*INSTRUCTIONS TO FOLLOW*:
Copy out every row from the line containing "Open the three-dot" down to the line containing "coord(452,388)", keeping the requests unchanged and adding 84 to each click coordinate in the answers.

*RECORDS PROVIDED*:
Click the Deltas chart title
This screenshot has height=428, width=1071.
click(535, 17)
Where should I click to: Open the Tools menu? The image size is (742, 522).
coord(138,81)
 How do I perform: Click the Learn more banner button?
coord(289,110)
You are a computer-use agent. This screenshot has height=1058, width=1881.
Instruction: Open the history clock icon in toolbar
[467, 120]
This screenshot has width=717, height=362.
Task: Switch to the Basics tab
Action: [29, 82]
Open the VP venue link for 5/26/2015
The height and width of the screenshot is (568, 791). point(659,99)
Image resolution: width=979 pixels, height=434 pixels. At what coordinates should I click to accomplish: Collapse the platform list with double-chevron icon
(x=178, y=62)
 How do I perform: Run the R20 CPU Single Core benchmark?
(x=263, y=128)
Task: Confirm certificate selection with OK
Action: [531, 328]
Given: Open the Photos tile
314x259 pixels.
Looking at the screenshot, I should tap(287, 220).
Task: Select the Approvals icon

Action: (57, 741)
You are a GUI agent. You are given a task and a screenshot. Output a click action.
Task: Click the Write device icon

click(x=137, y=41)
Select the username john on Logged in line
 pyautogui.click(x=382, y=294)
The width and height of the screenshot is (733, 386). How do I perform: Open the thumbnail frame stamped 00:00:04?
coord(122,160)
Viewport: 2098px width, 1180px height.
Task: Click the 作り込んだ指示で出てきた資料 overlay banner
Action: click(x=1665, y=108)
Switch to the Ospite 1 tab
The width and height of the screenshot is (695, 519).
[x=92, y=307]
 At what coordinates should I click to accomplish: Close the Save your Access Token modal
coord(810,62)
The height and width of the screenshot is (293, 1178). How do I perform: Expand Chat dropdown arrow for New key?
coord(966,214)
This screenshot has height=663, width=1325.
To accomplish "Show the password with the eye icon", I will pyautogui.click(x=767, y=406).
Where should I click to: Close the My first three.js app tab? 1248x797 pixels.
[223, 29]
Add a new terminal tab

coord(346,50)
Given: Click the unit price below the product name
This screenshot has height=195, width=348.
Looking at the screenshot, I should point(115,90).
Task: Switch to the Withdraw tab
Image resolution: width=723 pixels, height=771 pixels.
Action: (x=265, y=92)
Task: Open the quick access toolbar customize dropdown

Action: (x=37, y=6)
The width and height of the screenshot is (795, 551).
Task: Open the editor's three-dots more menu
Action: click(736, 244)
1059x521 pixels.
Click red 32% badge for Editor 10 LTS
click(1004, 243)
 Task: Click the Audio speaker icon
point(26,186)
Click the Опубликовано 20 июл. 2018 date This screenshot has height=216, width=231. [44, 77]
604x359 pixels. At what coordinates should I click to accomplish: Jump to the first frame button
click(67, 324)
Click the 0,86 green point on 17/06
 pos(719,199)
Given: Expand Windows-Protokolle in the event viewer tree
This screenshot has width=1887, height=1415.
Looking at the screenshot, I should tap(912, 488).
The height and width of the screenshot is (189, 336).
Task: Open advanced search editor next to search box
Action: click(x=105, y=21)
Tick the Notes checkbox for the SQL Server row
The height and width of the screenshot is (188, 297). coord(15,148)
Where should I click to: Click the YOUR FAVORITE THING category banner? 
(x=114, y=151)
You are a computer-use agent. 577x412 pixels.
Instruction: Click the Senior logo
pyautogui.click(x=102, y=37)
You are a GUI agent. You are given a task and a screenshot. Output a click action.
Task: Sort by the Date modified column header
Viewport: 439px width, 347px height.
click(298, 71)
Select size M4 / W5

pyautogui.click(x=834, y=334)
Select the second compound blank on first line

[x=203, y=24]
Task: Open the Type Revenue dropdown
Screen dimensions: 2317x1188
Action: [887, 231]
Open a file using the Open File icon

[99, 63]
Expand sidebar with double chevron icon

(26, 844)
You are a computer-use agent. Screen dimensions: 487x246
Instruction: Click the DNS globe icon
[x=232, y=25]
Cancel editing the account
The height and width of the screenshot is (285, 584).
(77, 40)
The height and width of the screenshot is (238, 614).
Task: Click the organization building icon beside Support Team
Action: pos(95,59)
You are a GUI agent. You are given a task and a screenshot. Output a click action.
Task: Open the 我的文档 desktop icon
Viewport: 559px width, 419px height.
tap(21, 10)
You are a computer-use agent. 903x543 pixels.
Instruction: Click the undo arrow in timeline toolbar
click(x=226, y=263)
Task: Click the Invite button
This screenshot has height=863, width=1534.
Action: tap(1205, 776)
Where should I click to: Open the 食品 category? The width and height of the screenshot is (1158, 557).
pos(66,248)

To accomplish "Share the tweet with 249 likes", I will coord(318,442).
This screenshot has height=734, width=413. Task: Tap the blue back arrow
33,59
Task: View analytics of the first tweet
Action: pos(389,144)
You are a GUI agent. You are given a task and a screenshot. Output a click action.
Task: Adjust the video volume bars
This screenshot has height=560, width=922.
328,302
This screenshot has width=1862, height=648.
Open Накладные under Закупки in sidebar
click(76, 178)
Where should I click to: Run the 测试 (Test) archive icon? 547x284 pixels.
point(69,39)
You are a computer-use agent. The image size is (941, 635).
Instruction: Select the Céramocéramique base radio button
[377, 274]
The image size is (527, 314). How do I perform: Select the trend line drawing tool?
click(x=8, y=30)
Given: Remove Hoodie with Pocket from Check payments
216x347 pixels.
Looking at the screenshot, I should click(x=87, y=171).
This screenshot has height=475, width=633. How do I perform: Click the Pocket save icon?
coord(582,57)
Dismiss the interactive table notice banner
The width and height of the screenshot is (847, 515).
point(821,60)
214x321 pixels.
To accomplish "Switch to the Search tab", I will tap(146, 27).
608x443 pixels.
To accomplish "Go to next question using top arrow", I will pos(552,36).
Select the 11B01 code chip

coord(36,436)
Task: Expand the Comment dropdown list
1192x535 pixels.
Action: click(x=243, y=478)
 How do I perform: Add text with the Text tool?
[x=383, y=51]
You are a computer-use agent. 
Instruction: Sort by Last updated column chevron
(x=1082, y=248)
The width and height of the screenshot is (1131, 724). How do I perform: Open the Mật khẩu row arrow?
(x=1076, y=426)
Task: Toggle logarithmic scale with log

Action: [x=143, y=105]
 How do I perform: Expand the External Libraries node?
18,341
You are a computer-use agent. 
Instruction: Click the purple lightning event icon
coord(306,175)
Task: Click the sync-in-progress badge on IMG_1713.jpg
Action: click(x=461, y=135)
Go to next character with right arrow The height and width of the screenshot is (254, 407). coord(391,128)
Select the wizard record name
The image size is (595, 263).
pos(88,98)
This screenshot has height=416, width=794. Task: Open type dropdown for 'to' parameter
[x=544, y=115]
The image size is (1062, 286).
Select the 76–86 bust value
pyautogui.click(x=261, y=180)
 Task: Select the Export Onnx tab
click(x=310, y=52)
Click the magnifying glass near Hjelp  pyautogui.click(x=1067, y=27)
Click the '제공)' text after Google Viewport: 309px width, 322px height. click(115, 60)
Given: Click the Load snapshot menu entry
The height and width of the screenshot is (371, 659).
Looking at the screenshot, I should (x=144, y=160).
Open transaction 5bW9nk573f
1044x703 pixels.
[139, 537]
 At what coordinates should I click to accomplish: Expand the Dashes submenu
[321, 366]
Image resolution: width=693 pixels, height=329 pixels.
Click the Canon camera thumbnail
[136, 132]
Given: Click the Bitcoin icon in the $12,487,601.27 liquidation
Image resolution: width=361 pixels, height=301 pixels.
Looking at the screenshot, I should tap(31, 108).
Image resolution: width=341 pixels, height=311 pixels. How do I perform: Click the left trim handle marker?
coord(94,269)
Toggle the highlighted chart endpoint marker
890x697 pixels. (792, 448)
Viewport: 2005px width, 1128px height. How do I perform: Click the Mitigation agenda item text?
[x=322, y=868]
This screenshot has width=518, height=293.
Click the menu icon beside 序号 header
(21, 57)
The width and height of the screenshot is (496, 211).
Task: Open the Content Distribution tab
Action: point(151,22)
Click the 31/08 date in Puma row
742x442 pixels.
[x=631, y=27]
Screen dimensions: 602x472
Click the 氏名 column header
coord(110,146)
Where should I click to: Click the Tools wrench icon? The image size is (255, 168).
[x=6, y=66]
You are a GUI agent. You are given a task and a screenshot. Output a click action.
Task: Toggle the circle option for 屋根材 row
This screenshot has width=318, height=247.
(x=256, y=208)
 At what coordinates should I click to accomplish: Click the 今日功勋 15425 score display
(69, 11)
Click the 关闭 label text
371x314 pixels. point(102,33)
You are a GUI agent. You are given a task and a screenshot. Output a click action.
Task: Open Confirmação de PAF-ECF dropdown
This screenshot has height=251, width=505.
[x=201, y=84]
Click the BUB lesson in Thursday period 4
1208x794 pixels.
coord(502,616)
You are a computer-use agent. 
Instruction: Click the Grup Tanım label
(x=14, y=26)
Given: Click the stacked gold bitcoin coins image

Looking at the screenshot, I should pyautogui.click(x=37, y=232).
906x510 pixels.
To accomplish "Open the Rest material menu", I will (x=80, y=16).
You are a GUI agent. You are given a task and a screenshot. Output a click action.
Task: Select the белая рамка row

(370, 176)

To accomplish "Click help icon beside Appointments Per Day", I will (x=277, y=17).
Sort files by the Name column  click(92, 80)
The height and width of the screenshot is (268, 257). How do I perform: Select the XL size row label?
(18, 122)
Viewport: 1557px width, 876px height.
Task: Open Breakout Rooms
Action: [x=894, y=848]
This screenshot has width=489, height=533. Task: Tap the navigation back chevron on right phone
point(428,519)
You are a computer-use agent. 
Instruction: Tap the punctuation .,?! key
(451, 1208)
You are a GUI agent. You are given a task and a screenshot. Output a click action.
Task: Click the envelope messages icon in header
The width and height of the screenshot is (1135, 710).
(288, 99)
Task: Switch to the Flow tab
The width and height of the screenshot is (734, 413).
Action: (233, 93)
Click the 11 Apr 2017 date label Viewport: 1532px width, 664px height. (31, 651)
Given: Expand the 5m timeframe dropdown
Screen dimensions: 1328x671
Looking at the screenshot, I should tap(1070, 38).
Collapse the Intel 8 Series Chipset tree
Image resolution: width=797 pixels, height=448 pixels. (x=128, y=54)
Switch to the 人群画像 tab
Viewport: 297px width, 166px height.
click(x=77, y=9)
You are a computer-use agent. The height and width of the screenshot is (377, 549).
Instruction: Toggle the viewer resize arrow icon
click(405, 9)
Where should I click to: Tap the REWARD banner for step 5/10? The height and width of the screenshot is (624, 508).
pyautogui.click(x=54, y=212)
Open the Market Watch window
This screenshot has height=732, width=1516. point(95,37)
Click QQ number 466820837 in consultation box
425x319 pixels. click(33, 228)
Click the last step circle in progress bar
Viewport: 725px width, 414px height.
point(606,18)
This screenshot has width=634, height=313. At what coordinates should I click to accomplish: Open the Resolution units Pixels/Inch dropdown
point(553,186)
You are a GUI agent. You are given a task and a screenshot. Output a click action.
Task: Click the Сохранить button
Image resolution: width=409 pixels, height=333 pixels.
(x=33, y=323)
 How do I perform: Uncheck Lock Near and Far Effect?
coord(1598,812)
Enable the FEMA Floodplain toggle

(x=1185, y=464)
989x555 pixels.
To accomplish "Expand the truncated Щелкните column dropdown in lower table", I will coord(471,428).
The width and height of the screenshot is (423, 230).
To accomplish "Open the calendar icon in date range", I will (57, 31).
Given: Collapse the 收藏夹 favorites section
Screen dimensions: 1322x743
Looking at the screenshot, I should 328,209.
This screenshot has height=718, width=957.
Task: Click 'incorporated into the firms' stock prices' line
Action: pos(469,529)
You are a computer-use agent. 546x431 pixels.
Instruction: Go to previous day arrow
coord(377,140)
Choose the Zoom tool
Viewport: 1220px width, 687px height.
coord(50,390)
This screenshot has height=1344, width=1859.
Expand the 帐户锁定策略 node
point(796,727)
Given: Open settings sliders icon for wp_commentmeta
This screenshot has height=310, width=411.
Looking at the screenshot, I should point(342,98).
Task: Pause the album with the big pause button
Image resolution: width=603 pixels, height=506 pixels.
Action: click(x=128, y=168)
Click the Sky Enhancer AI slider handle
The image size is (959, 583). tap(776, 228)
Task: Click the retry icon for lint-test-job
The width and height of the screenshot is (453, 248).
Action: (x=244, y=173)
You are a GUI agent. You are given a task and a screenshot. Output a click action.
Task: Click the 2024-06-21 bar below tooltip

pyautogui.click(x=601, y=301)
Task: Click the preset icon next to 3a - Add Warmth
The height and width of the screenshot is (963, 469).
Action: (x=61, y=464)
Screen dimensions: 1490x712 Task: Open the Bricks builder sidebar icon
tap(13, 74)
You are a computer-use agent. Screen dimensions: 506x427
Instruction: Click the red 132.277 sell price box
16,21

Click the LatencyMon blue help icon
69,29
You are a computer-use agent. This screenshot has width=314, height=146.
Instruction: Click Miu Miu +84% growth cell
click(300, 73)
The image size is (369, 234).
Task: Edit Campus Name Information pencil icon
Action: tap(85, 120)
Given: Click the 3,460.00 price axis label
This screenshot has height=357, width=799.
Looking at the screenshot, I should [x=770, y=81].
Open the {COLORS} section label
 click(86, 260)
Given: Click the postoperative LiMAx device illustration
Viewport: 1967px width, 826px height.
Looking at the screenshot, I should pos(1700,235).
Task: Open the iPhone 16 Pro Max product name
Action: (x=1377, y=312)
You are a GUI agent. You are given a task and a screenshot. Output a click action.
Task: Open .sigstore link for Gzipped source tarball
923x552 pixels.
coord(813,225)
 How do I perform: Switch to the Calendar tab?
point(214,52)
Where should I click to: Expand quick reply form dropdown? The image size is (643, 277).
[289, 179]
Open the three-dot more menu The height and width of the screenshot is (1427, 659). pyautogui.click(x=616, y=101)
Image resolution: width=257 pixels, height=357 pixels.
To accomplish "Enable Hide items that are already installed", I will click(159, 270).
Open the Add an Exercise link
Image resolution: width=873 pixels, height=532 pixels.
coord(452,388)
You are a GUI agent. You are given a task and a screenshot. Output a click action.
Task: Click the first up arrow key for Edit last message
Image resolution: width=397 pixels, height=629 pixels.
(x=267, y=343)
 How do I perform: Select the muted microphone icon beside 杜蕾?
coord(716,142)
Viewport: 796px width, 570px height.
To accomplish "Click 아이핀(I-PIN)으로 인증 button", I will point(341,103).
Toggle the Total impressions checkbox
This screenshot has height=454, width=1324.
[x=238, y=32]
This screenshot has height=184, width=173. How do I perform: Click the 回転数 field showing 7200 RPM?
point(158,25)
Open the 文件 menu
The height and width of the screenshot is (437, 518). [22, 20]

*TASK OUTPUT*:
Open the three-dot more menu The height and width of the screenshot is (1427, 659). pyautogui.click(x=700, y=185)
Image resolution: width=257 pixels, height=357 pixels.
To accomplish "Enable Hide items that are already installed", I will click(243, 354).
Open the Add an Exercise link
Image resolution: width=873 pixels, height=532 pixels.
coord(536,472)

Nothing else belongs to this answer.